◆ EXERCISE BRIEF:
Look through the data below and say how many of its lines contain "computer", adding nothing else.

◆ MATERIAL PROVIDED:
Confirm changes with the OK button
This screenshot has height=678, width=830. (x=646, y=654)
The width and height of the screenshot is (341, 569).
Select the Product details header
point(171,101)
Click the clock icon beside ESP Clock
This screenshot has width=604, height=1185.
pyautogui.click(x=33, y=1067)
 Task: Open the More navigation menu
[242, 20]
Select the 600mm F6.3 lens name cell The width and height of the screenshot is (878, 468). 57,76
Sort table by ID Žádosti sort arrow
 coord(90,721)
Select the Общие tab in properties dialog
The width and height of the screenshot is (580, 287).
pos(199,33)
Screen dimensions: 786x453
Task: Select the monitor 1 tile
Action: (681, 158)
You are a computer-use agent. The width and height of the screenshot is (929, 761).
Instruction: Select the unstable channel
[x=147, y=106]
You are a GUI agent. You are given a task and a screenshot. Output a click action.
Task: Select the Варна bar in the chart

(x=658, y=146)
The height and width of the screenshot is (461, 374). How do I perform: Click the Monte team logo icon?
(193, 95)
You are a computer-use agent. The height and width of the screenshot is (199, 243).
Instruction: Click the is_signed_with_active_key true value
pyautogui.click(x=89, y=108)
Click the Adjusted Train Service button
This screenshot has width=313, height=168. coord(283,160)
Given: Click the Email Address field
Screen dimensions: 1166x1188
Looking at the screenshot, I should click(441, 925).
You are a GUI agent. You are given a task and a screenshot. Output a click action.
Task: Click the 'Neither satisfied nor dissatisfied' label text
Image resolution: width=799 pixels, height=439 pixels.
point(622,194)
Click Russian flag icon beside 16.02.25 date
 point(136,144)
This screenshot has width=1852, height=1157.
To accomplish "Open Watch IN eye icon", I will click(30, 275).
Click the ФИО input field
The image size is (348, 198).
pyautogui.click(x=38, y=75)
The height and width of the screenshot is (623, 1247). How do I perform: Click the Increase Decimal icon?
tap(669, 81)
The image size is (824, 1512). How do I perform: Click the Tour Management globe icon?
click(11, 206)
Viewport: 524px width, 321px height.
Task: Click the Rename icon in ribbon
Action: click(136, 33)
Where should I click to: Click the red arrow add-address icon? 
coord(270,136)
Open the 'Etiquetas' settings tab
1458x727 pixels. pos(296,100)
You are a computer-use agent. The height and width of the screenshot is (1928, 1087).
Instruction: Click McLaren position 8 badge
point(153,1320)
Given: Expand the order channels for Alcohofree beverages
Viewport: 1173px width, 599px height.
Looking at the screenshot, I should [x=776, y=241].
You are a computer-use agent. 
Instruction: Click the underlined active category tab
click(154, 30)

◆ RESPONSE AREA:
4